- _Requirement_
Every entry must appear in the answer exactly as written.
━━━━━ Extracted material
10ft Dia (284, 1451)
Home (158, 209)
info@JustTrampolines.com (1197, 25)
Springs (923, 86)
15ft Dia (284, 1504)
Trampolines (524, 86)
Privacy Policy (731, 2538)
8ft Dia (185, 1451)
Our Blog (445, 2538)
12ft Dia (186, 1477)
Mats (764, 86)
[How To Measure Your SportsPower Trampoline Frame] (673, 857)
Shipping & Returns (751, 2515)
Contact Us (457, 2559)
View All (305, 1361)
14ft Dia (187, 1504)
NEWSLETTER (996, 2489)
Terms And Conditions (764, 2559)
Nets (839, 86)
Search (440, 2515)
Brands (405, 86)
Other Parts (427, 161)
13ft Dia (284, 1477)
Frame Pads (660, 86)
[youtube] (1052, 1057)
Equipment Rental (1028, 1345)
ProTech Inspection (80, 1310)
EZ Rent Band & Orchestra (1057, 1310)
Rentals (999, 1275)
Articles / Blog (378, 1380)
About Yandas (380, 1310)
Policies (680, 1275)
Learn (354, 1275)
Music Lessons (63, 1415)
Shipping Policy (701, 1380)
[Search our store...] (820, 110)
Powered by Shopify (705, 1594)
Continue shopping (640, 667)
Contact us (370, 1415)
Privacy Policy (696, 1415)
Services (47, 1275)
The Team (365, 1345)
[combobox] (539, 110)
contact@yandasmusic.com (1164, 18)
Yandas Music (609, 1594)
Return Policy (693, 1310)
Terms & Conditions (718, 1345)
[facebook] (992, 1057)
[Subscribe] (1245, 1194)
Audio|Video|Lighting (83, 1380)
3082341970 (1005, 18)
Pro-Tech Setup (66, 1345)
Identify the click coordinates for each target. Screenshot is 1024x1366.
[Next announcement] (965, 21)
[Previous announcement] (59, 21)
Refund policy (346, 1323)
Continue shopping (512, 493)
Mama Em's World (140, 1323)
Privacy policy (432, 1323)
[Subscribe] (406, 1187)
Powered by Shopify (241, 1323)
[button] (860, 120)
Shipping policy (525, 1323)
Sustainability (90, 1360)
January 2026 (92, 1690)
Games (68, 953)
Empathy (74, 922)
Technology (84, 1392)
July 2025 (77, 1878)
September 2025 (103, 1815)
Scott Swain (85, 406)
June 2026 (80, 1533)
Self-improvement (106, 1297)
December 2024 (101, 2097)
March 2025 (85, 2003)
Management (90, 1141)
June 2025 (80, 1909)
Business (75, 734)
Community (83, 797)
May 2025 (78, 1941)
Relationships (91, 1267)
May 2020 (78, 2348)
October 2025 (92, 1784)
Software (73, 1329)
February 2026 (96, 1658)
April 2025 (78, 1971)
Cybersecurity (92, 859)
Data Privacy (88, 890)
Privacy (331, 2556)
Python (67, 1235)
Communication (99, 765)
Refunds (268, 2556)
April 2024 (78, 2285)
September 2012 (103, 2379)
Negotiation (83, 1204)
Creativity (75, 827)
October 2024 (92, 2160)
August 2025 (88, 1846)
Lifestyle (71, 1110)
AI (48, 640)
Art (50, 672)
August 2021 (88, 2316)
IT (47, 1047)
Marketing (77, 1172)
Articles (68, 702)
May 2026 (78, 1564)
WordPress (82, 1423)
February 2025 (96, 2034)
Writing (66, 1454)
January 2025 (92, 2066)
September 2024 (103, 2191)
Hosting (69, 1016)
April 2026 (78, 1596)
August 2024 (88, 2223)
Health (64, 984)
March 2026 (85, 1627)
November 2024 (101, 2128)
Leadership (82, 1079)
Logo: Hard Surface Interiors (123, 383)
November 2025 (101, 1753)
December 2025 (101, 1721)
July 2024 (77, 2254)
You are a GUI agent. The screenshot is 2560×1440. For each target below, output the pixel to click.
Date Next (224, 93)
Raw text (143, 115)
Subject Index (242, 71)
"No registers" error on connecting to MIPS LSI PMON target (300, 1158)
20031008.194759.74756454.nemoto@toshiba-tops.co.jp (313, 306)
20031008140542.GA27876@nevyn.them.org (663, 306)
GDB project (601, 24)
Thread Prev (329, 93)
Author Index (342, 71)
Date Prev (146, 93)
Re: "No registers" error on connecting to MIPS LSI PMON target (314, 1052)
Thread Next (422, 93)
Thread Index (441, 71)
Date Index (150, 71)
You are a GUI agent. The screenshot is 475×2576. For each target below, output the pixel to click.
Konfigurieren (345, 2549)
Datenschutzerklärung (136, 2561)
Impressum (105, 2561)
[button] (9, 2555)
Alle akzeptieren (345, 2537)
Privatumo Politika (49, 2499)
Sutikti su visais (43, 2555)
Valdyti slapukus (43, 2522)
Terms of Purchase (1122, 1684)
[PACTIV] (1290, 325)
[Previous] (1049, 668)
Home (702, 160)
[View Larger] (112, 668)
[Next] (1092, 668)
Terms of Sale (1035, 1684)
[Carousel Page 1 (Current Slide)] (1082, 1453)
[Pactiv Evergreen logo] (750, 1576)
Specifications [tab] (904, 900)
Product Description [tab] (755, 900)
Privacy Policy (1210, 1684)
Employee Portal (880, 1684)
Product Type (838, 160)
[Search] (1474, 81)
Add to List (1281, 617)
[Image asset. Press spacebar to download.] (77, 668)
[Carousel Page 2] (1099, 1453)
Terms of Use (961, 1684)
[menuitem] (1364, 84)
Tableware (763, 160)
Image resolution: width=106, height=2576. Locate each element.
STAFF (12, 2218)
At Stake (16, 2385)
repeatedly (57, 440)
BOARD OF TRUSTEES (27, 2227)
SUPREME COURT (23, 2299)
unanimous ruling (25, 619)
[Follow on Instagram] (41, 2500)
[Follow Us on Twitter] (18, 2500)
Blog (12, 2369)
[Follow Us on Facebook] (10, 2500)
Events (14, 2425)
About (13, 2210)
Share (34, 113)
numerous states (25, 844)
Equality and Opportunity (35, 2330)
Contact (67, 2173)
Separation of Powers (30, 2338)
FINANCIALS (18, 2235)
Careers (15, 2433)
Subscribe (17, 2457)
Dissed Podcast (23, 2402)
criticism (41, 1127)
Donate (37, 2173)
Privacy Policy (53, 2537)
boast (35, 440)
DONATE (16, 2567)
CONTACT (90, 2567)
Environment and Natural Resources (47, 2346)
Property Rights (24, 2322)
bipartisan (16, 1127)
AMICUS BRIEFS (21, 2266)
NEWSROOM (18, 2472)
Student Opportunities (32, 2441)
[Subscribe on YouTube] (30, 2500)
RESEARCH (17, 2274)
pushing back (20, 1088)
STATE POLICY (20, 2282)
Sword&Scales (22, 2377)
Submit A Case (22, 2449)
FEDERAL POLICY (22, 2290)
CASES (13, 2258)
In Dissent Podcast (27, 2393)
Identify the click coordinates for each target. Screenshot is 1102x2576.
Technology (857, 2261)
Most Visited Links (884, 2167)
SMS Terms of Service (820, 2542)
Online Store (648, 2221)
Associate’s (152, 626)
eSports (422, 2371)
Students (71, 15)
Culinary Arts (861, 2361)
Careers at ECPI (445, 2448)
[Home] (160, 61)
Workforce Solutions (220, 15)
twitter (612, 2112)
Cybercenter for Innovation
━━━━━━━━━━
- _Task result_
10ft Dia (284, 1451)
Home (158, 209)
info@JustTrampolines.com (1197, 25)
Springs (923, 86)
15ft Dia (284, 1504)
Trampolines (524, 86)
Privacy Policy (731, 2538)
8ft Dia (185, 1451)
Our Blog (445, 2538)
12ft Dia (186, 1477)
Mats (764, 86)
[How To Measure Your SportsPower Trampoline Frame] (673, 857)
Shipping & Returns (751, 2515)
Contact Us (457, 2559)
View All (305, 1361)
14ft Dia (187, 1504)
NEWSLETTER (996, 2489)
Terms And Conditions (764, 2559)
Nets (839, 86)
Search (440, 2515)
Brands (405, 86)
Other Parts (427, 161)
13ft Dia (284, 1477)
Frame Pads (660, 86)
[youtube] (1052, 1057)
Equipment Rental (1028, 1345)
ProTech Inspection (80, 1310)
EZ Rent Band & Orchestra (1057, 1310)
Rentals (999, 1275)
Articles / Blog (378, 1380)
About Yandas (380, 1310)
Policies (680, 1275)
Learn (354, 1275)
Music Lessons (63, 1415)
Shipping Policy (701, 1380)
[Search our store...] (820, 110)
Powered by Shopify (705, 1594)
Continue shopping (640, 667)
Contact us (370, 1415)
Privacy Policy (696, 1415)
Services (47, 1275)
The Team (365, 1345)
[combobox] (539, 110)
contact@yandasmusic.com (1164, 18)
Yandas Music (609, 1594)
Return Policy (693, 1310)
Terms & Conditions (718, 1345)
[facebook] (992, 1057)
[Subscribe] (1245, 1194)
Audio|Video|Lighting (83, 1380)
3082341970 (1005, 18)
Pro-Tech Setup (66, 1345)
Identify the click coordinates for each target. Screenshot is 1024x1366.
[Next announcement] (965, 21)
[Previous announcement] (59, 21)
Refund policy (346, 1323)
Continue shopping (512, 493)
Mama Em's World (140, 1323)
Privacy policy (432, 1323)
[Subscribe] (406, 1187)
Powered by Shopify (241, 1323)
[button] (860, 120)
Shipping policy (525, 1323)
Sustainability (90, 1360)
January 2026 (92, 1690)
Games (68, 953)
Empathy (74, 922)
Technology (84, 1392)
July 2025 (77, 1878)
September 2025 (103, 1815)
Scott Swain (85, 406)
June 2026 (80, 1533)
Self-improvement (106, 1297)
December 2024 (101, 2097)
March 2025 (85, 2003)
Management (90, 1141)
June 2025 (80, 1909)
Business (75, 734)
Community (83, 797)
May 2025 (78, 1941)
Relationships (91, 1267)
May 2020 (78, 2348)
October 2025 (92, 1784)
Software (73, 1329)
February 2026 (96, 1658)
April 2025 (78, 1971)
Cybersecurity (92, 859)
Data Privacy (88, 890)
Privacy (331, 2556)
Python (67, 1235)
Communication (99, 765)
Refunds (268, 2556)
April 2024 (78, 2285)
September 2012 (103, 2379)
Negotiation (83, 1204)
Creativity (75, 827)
October 2024 (92, 2160)
August 2025 (88, 1846)
Lifestyle (71, 1110)
AI (48, 640)
Art (50, 672)
August 2021 (88, 2316)
IT (47, 1047)
Marketing (77, 1172)
Articles (68, 702)
May 2026 (78, 1564)
WordPress (82, 1423)
February 2025 (96, 2034)
Writing (66, 1454)
January 2025 (92, 2066)
September 2024 (103, 2191)
Hosting (69, 1016)
April 2026 (78, 1596)
August 2024 (88, 2223)
Health (64, 984)
March 2026 (85, 1627)
November 2024 (101, 2128)
Leadership (82, 1079)
Logo: Hard Surface Interiors (123, 383)
November 2025 (101, 1753)
December 2025 (101, 1721)
July 2024 (77, 2254)
You are a GUI agent. The screenshot is 2560×1440. For each target below, output the pixel to click.
Date Next (224, 93)
Raw text (143, 115)
Subject Index (242, 71)
"No registers" error on connecting to MIPS LSI PMON target (300, 1158)
20031008.194759.74756454.nemoto@toshiba-tops.co.jp (313, 306)
20031008140542.GA27876@nevyn.them.org (663, 306)
GDB project (601, 24)
Thread Prev (329, 93)
Author Index (342, 71)
Date Prev (146, 93)
Re: "No registers" error on connecting to MIPS LSI PMON target (314, 1052)
Thread Next (422, 93)
Thread Index (441, 71)
Date Index (150, 71)
You are a GUI agent. The screenshot is 475×2576. For each target below, output the pixel to click.
Konfigurieren (345, 2549)
Datenschutzerklärung (136, 2561)
Impressum (105, 2561)
[button] (9, 2555)
Alle akzeptieren (345, 2537)
Privatumo Politika (49, 2499)
Sutikti su visais (43, 2555)
Valdyti slapukus (43, 2522)
Terms of Purchase (1122, 1684)
[PACTIV] (1290, 325)
[Previous] (1049, 668)
Home (702, 160)
[View Larger] (112, 668)
[Next] (1092, 668)
Terms of Sale (1035, 1684)
[Carousel Page 1 (Current Slide)] (1082, 1453)
[Pactiv Evergreen logo] (750, 1576)
Specifications [tab] (904, 900)
Product Description [tab] (755, 900)
Privacy Policy (1210, 1684)
Employee Portal (880, 1684)
Product Type (838, 160)
[Search] (1474, 81)
Add to List (1281, 617)
[Image asset. Press spacebar to download.] (77, 668)
[Carousel Page 2] (1099, 1453)
Terms of Use (961, 1684)
[menuitem] (1364, 84)
Tableware (763, 160)
Image resolution: width=106, height=2576. Locate each element.
STAFF (12, 2218)
At Stake (16, 2385)
repeatedly (57, 440)
BOARD OF TRUSTEES (27, 2227)
SUPREME COURT (23, 2299)
unanimous ruling (25, 619)
[Follow on Instagram] (41, 2500)
[Follow Us on Twitter] (18, 2500)
Blog (12, 2369)
[Follow Us on Facebook] (10, 2500)
Events (14, 2425)
About (13, 2210)
Share (34, 113)
numerous states (25, 844)
Equality and Opportunity (35, 2330)
Contact (67, 2173)
Separation of Powers (30, 2338)
FINANCIALS (18, 2235)
Careers (15, 2433)
Subscribe (17, 2457)
Dissed Podcast (23, 2402)
criticism (41, 1127)
Donate (37, 2173)
Privacy Policy (53, 2537)
boast (35, 440)
DONATE (16, 2567)
CONTACT (90, 2567)
Environment and Natural Resources (47, 2346)
Property Rights (24, 2322)
bipartisan (16, 1127)
AMICUS BRIEFS (21, 2266)
NEWSROOM (18, 2472)
Student Opportunities (32, 2441)
[Subscribe on YouTube] (30, 2500)
RESEARCH (17, 2274)
pushing back (20, 1088)
STATE POLICY (20, 2282)
Sword&Scales (22, 2377)
Submit A Case (22, 2449)
FEDERAL POLICY (22, 2290)
CASES (13, 2258)
In Dissent Podcast (27, 2393)
Identify the click coordinates for each target. Screenshot is 1102x2576.
Technology (857, 2261)
Most Visited Links (884, 2167)
SMS Terms of Service (820, 2542)
Online Store (648, 2221)
Associate’s (152, 626)
eSports (422, 2371)
Students (71, 15)
Culinary Arts (861, 2361)
Careers at ECPI (445, 2448)
[Home] (160, 61)
Workforce Solutions (220, 15)
twitter (612, 2112)
Cybercenter for Innovation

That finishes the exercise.